For those of you who haven't been following along at home, the Sustainable Growth Rate was a cost-cutting measure enacted as part of the Balanced Budget Act of 1997. Not to bore you with unnecessary details, it tied the growth in physician reimbursement payments to GDP growth. This worked for a few years, because we had unusually low cost inflation, and unusually high GDP growth. Then those trends reversed, and physicians screamed bloody murder. Starting early this decade, Congress has annually enacted a temporary fix that either holds physician reimbursements steady, or raises them slightly, rather than cutting them as the law demands. Over the years, compound growth means that getting back to the SGR mandated trendline would require massive cuts in reimbursement rates: 21% this year, and according to the CBO, approximately 2% every year thereafter.
Permanent fixes were originally part of the House bill. The problem is, those fixes are, as you can imagine, very, very expensive. They made the bill cost more than $900 billion, and also, not be so deficit neutral. So they took it out and enacted it separately, without any financing measures.

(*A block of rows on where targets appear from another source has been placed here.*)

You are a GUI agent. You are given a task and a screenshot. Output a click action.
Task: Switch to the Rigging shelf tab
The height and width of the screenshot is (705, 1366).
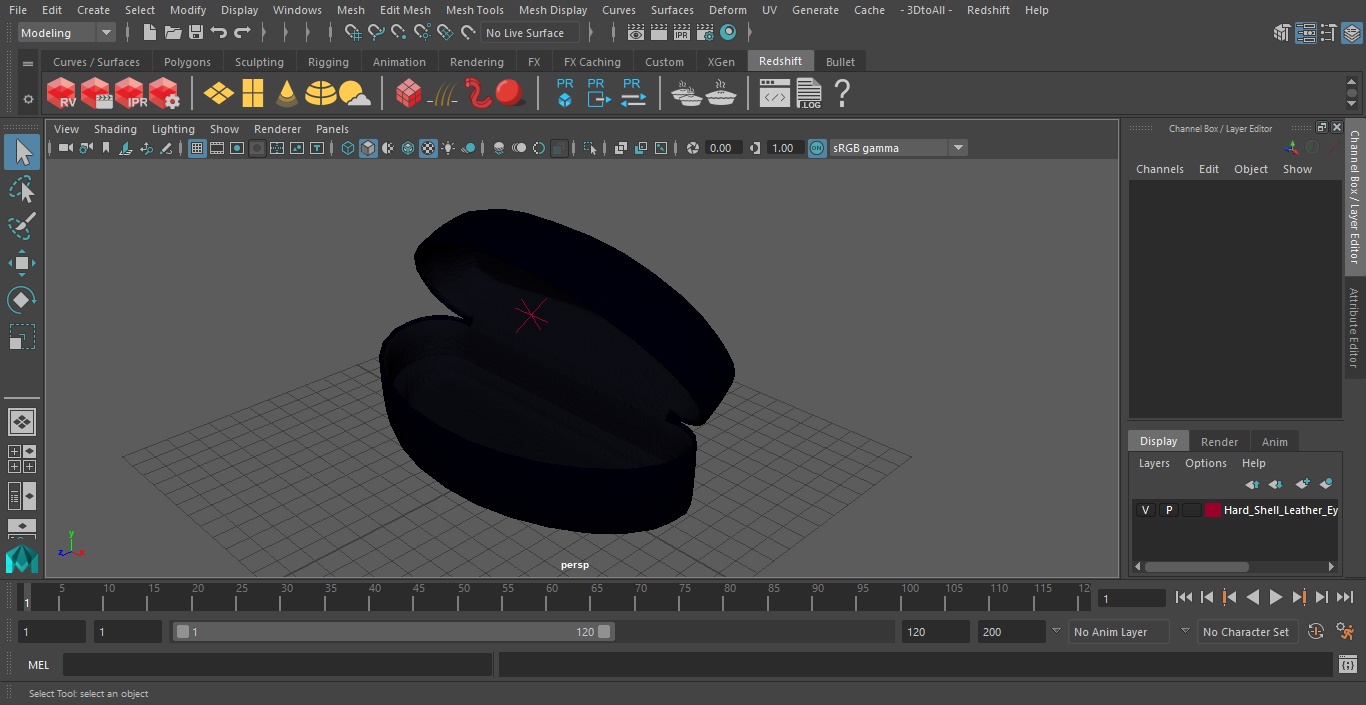tap(328, 62)
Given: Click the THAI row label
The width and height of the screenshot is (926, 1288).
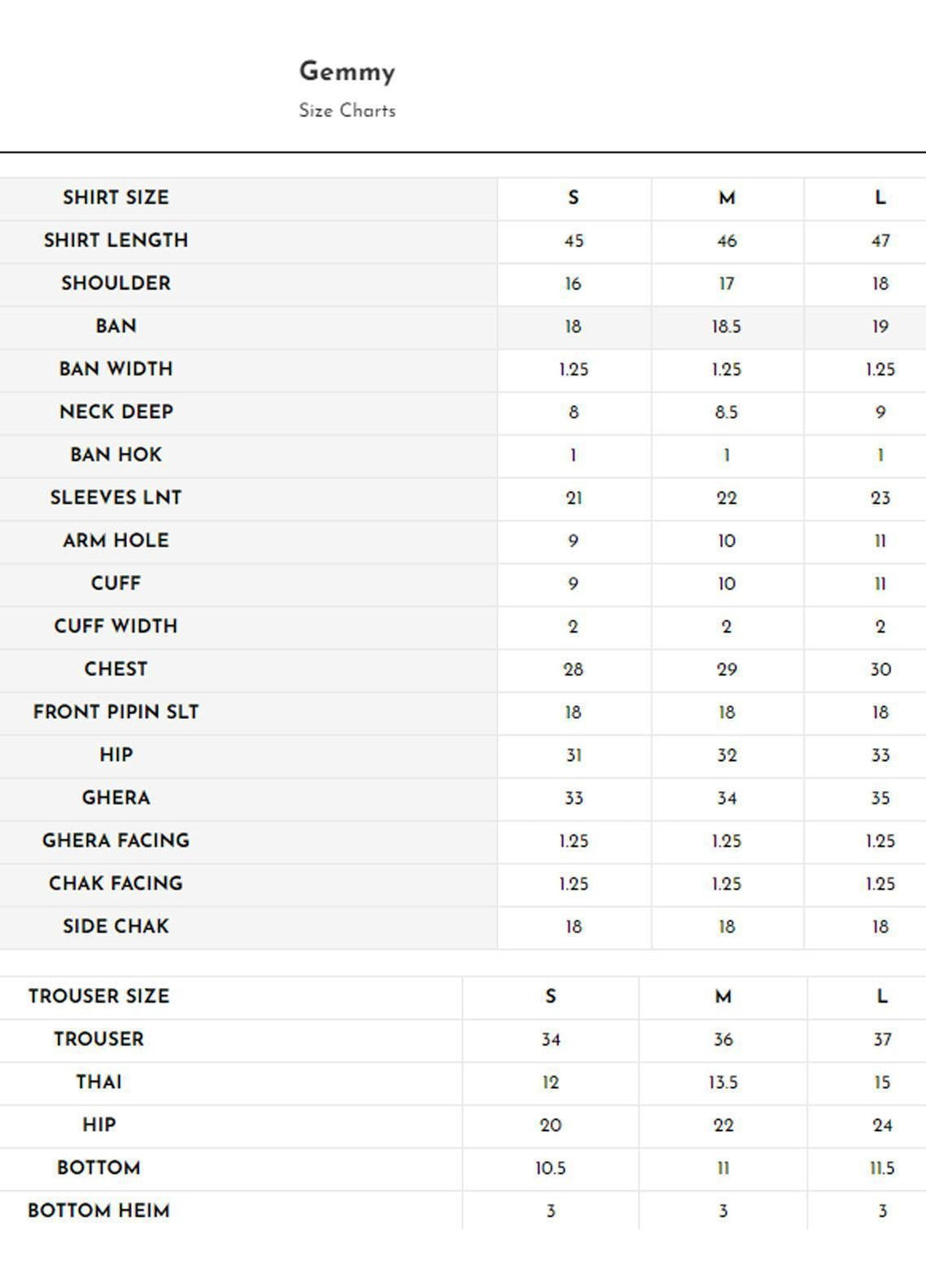Looking at the screenshot, I should pyautogui.click(x=99, y=1081).
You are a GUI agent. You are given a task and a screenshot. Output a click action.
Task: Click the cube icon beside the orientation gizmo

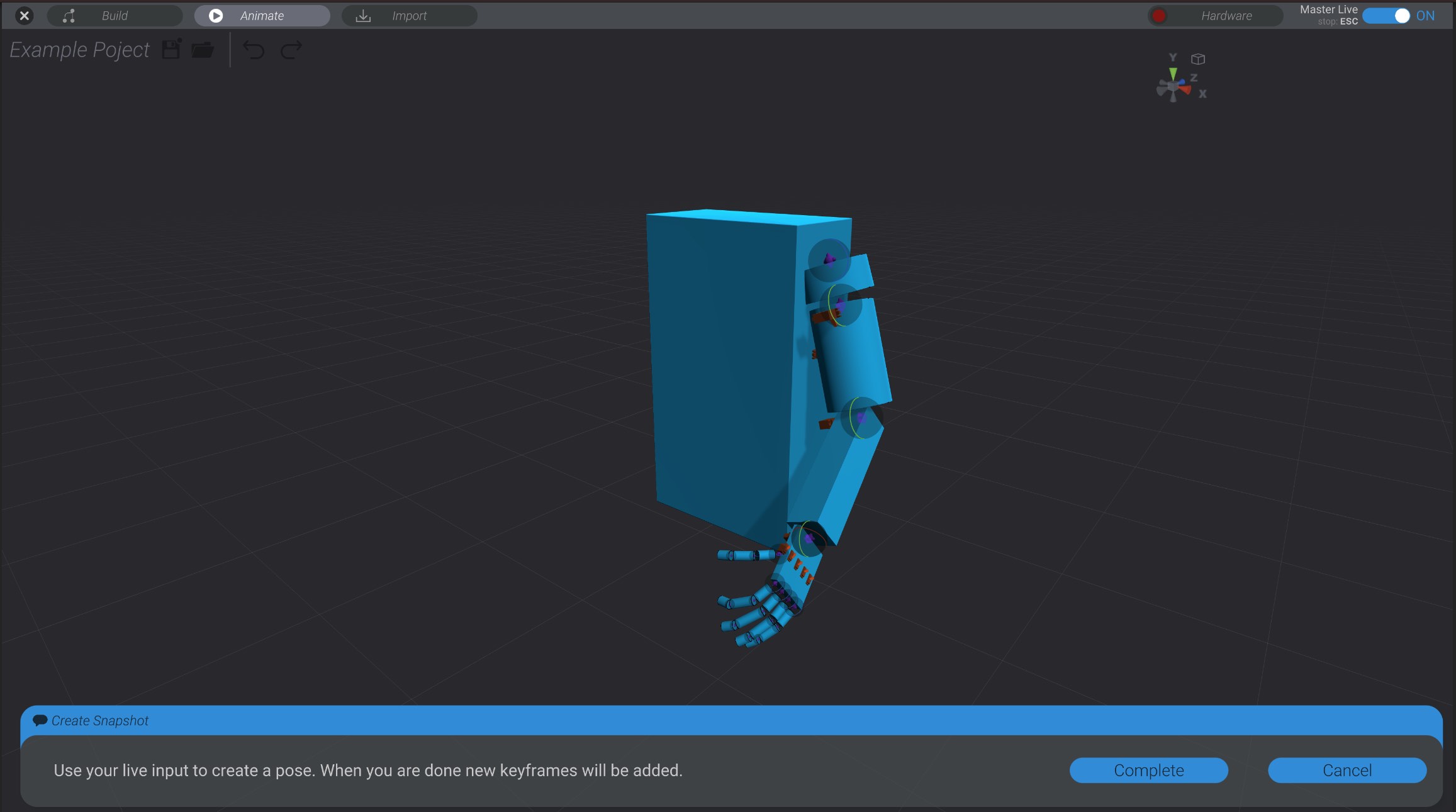coord(1198,58)
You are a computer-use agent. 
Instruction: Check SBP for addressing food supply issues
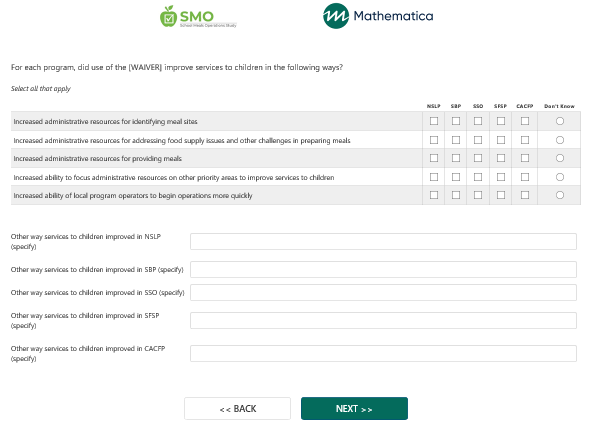point(456,140)
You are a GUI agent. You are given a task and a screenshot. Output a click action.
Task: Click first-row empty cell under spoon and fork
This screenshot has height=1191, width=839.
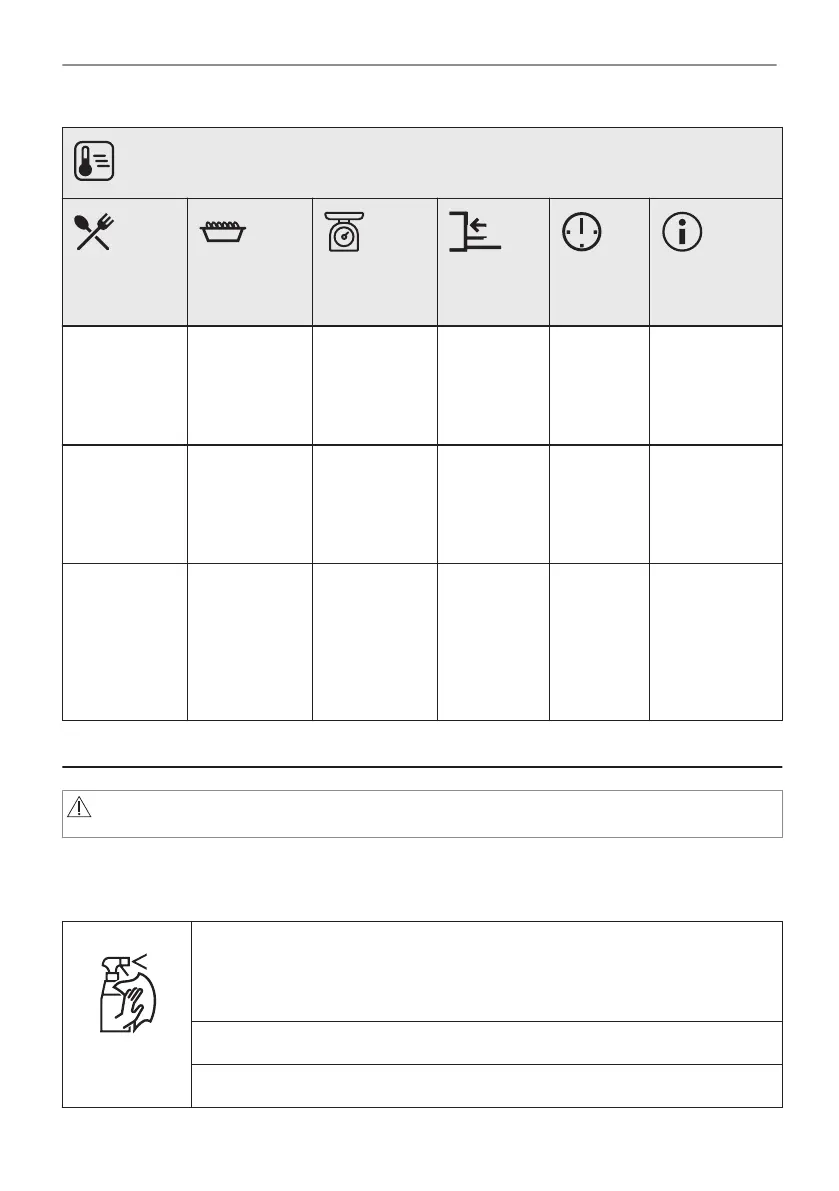125,386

Paul Ryan asked the CBO the natural question: "So what would these bills look like if they were enacted together?" The answer, according to the CBO, is that together they'd increase the deficit by $89 billion over ten years. And those increases would be back loaded: by 2019, they'd be pushing the deficit upward by $23 billion a year. The House health care bill makes the physician reimbursement fix somewhat cheaper. But the physician reimbursement bill makes the house health care bill cost slightly more--which is to say, if it were already law, the estimate of deficit reduction would be about $3 billion lower over the next ten years.